_TEXTBLOCK_:
....

Das Flugzeug war in Ganzmetallbauweise konstruiert und hatte einen kreisförmigen Schalenrumpf. Auf halber Rumpfhöhe waren die freitragenden Tragflächen angebracht, was das Flugzeug zu einem Mitteldecker machte. Das Höhenleitwerk war v-förmig und trug ein Doppelseitenleitwerk. Der vordere Teil des Rumpfes war verglast und beherbergte den Bombenschützen und Navigator, der zugleich das Bug-MG bediente. Auf dem Rumpf befand sich ein langes vollverglastes Cockpit, in dem die Piloten sowie ein Bordschütze untergebracht waren. Der Schütze bediente in einem Turm im hinteren Teil des Glascockpits eine 20-mm-Kanone und ein zweites MG im unteren Teil des Rumpfes. Das Flugzeug wurde von zwei Doppelsternmotoren des Typs Gnôme-Rhône 14N38/39 mit je 950 PS (709 kW) angetrieben. Das Fahrwerk war voll einziehbar.
Das Flugzeug konnte bei einer Höchstgeschwindigkeit von 480 km/h insgesamt 800 kg Bomben befördern und hatte eine Vierer-Besatzung (Pilot, Kopilot, Navigator/Bombenschütze/Bordschütze, Bordschütze).
Amiot 352
In einem Prototyp wurden anstatt der Gnome-Rhône-Motoren solche des Typs Hispano-Suiza 12Y-50/-51 mit je 1100 PS (821 kW) eingesetzt. Das Flugzeug erhielt die Bezeichnung Amiot 352, kam aber nicht in die Serienproduktion.
Amiot 353
In der Variante Amiot 353 wurden die Gnome-Rhône-Motoren durch britische Rolls-Royce Merlin II mit einer Leistung von je 1030 PS (769 kW) ersetzt, um ein alternatives Serienmodell im Falle einer Knappheit französischer Motoren in Reserve zu haben. Es wurde auch hier nur ein Prototyp gebaut.

....

_DATENBLOCK_:
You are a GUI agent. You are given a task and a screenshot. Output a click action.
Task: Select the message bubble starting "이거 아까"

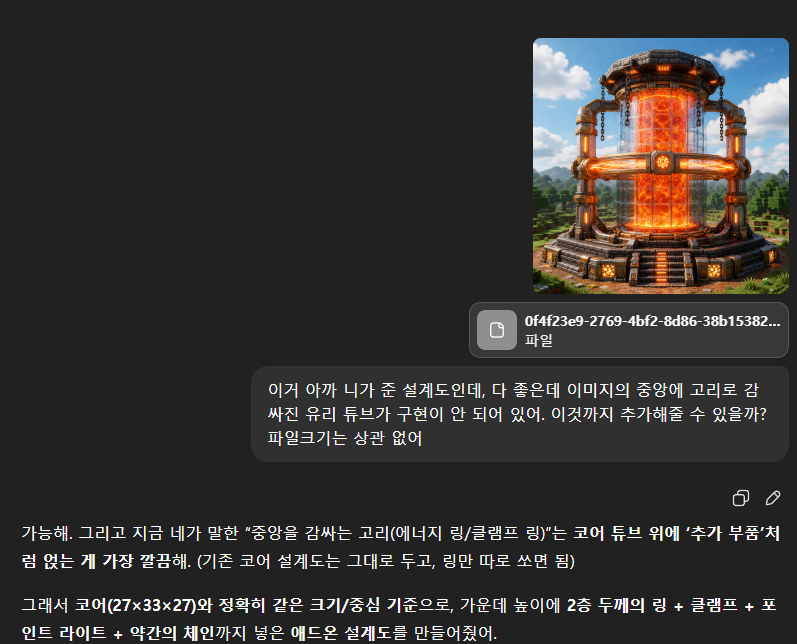click(x=520, y=414)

....

_AUFGABENSTELLUNG_: Durch welche Motoren wurden im Textblock bei der Variante Amiot 353 die Gnome-Rhône-Motoren ersetzt?

_ANTWORT_: Durch britische Rolls-Royce Merlin II mit je 1030 PS (769 kW).